2. Teaching materials and teaching aids

Teaching hygiene

3. Lighting and blackboard

4. Desks and chairs

5. Drinking water and washing facilities

6. Toilet facilities

2 educational process



Teaching management

7. Teaching plan

8. Teaching plan

9. Teacher training

teaching activity

10. Teaching quality

11. Communication activities

Start situation

12. Start rate

3 teaching effects



Knowledge mastery

13. Written assessment

14. Actual operation

Habit cultivation

15. Hair and nails

16. Facial and clothing

17. Physical exercise

Public health

18. Teaching rooms and dormitory

19. Campus and toilet

Absence of class

20. Absence rate

Description of the evaluation criteria for the indicators of the second and third grade indicators

Class Hours: According to the requirements of the textbook of [J] [XX] No. 14, each Chinese small school shall arrange a 0.5-hour health education class in the activity class "Science and Culture Activities" every week. Other times and other forms of health education not included in the schedule are not considered as evaluations of this indicator.

Teaching materials and teaching aids: The teaching materials must be: 1 embodies the eight contents of the "Basic Requirements for Health Education for Primary and Secondary School Students", 2 there is no conceptual error in the educational content, 3 text depth and text volume are in line with the teaching rules; teaching aids include wall charts, models, slides and Other types of health education equipment. Teaching aids with the same type and content are calculated in one type. Self-made teaching aids are allowed, but homemade teaching aids must be scientific and accurate.

This indicator only requires content for the evaluation of teaching aids. It does not require the type, and the "required teaching aids rate" is used as the evaluation index. See Appendix 1 for a list of essential teaching aids.

Required teaching aids rate = × 100%

Lighting and Blackboard: The measurement method of lighting is described in the National Standard of the People's Republic of China, "Measurement Methods for Indoor Lighting". The total average of the average illuminance of each classroom examined is the evaluation value of the indicator. The total average illuminance should be no less than 150LX; the blackboard should be free of cracks, no reflection, no glare, and the "blackboard pass rate" of the inspection is used as an indicator.

Desks and Chairs: The evaluation criteria can be found in the National Standard of the People's Republic of China, the Health Standards for School Desks and Chairs. The number of desks and chair numbers are counted in accordance with the height of the students. Taking the "class and desk compliance rate" as an indicator.

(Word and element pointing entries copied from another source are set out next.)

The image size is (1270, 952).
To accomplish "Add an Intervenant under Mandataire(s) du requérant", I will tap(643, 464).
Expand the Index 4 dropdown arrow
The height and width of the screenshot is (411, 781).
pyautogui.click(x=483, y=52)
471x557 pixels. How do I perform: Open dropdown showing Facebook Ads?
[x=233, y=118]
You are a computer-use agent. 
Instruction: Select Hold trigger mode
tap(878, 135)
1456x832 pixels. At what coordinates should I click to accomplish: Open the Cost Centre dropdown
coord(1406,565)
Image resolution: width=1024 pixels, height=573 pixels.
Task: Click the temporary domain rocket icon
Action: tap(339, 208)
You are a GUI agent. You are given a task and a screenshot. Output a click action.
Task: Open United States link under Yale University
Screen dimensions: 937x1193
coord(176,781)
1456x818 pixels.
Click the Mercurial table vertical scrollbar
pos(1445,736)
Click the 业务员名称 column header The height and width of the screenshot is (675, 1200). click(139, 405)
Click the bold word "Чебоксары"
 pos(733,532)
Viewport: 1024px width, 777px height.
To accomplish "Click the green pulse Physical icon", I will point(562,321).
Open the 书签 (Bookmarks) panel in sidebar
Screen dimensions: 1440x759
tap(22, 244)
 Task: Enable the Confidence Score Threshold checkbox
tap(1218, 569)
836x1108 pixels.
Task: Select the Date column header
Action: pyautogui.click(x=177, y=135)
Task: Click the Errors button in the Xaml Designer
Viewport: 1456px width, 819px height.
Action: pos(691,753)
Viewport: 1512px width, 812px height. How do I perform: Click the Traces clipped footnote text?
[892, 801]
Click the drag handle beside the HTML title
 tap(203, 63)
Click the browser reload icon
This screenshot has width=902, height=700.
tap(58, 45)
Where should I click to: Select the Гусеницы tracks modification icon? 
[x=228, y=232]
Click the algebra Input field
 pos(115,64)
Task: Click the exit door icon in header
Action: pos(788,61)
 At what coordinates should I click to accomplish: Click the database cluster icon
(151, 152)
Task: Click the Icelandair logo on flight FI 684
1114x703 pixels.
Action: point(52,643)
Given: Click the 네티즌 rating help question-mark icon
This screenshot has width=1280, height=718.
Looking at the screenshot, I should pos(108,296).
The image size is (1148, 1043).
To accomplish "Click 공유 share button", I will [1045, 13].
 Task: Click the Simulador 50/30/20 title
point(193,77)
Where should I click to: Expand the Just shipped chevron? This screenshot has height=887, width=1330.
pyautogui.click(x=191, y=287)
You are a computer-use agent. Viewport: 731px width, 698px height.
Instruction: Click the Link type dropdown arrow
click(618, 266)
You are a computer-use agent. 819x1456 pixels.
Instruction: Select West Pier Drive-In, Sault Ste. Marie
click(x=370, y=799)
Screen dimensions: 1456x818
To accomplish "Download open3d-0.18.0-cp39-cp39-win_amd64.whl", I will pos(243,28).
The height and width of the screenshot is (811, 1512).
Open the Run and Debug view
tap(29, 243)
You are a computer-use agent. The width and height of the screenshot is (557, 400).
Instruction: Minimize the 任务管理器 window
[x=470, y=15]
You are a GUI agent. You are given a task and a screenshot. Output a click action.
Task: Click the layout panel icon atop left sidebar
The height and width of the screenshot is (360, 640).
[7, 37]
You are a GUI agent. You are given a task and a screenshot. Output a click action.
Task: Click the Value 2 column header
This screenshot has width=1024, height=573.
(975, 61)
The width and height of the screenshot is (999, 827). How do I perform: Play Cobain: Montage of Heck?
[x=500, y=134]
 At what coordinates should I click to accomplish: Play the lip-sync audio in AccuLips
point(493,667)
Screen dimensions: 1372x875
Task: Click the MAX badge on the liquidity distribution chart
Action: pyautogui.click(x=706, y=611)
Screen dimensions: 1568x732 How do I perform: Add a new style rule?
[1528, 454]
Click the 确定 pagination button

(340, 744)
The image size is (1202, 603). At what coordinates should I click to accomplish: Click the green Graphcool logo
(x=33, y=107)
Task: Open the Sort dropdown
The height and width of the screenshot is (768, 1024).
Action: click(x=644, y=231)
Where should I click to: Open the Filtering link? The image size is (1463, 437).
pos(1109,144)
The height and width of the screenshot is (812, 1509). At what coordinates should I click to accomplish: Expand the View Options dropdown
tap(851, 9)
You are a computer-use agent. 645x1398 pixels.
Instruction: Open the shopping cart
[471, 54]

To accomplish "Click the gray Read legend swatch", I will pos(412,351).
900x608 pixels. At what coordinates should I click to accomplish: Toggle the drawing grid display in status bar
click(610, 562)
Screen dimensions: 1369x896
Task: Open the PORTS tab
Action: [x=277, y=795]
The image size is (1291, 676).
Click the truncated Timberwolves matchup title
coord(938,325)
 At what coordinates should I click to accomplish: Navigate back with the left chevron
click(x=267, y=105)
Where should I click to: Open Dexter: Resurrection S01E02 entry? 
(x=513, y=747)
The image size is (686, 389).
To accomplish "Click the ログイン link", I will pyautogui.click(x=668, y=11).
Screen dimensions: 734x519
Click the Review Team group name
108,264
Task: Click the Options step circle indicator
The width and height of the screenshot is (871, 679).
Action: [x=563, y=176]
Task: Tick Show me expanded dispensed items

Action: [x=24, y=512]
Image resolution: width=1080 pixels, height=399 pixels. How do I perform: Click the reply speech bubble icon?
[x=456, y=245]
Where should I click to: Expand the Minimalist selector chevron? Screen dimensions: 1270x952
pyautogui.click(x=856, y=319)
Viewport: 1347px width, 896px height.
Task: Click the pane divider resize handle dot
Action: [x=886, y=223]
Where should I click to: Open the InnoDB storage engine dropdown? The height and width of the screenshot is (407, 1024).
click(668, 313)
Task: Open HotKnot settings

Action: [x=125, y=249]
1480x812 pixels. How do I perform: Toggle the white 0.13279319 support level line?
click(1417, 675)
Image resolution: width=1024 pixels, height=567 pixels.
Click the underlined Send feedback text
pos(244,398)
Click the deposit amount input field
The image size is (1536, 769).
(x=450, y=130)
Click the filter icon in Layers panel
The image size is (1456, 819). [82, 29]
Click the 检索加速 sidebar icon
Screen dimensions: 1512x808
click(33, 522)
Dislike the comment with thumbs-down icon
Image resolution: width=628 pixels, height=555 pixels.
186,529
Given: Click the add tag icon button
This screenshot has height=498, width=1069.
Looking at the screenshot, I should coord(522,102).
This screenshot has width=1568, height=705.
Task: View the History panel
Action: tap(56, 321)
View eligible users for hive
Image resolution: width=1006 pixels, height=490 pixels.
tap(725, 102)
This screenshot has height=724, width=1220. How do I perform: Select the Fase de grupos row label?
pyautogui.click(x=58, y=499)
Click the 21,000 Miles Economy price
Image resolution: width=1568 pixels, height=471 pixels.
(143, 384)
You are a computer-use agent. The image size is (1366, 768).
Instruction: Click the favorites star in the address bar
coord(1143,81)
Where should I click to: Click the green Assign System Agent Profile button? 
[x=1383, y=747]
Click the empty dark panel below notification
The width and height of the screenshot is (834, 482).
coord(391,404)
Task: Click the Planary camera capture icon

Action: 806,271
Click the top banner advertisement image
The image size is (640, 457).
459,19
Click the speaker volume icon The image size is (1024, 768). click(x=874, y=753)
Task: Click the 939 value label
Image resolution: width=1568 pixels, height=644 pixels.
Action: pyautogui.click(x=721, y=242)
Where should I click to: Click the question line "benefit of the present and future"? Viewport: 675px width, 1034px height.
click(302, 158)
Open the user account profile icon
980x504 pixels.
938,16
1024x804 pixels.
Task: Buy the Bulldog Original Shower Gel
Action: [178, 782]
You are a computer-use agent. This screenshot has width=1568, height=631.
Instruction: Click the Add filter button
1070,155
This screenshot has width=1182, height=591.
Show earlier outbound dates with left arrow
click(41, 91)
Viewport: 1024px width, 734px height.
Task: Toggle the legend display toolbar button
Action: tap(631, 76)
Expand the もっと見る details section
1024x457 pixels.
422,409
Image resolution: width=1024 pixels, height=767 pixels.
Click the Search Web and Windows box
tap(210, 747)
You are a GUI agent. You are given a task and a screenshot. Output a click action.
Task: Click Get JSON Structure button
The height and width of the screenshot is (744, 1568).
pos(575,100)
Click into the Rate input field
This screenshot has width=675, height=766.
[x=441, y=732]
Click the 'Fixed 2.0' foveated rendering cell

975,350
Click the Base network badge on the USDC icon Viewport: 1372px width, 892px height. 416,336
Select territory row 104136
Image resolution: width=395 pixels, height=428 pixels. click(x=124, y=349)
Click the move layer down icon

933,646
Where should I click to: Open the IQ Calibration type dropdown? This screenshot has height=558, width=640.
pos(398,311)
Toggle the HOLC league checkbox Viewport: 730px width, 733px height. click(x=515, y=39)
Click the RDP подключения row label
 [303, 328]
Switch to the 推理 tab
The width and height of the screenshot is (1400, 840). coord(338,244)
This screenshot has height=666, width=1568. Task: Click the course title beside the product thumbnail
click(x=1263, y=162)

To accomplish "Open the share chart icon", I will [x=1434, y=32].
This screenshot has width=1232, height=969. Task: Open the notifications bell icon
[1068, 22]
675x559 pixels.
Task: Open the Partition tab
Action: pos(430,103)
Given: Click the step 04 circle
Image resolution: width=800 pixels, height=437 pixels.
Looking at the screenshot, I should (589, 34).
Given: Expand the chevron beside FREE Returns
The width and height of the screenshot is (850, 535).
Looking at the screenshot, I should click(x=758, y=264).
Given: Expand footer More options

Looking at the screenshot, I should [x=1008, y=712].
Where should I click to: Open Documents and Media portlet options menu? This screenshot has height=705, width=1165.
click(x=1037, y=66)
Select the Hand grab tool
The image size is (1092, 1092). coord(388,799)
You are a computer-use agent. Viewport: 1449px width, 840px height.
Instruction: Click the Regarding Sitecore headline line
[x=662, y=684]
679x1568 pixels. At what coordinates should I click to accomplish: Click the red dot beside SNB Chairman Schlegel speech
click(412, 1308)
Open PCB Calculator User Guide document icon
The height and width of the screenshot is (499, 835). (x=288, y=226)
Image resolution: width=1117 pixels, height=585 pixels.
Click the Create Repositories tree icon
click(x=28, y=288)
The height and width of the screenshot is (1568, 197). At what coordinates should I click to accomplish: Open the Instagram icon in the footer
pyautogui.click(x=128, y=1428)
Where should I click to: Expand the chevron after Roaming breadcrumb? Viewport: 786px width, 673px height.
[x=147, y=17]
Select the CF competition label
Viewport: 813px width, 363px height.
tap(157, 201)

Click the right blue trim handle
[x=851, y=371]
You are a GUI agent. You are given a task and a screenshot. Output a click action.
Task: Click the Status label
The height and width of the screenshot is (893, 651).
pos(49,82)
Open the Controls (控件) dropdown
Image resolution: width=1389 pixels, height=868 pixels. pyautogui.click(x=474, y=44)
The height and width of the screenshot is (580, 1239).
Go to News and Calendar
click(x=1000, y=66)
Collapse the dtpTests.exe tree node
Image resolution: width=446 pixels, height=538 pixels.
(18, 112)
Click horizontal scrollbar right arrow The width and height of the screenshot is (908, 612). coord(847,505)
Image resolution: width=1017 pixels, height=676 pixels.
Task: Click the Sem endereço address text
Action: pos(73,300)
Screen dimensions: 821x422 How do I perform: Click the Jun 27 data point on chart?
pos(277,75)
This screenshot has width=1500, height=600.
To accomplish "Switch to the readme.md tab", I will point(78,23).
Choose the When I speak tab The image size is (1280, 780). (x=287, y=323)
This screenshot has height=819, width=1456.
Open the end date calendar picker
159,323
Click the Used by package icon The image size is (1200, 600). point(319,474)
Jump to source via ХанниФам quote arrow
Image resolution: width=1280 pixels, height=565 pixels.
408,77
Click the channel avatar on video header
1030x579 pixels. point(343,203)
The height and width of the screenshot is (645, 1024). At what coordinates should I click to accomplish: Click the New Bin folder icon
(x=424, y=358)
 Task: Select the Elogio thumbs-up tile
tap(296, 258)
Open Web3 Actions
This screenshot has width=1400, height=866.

Drinking and washing facilities: 1 Schools should provide students with drinking water that meets hygienic standards; 2 should provide the same faucet as the number of teaching classes, and evaluate rural schools without running water as appropriate.

Toilet facilities: The number of students and the number of students built in the school should reach: 40:1 for boys and 20-25:1 for girls. The urinals for men's toilets should be matched.

Teaching plan: There should be a complete health education teaching plan, so that the teaching progress, teaching content and project are consistent.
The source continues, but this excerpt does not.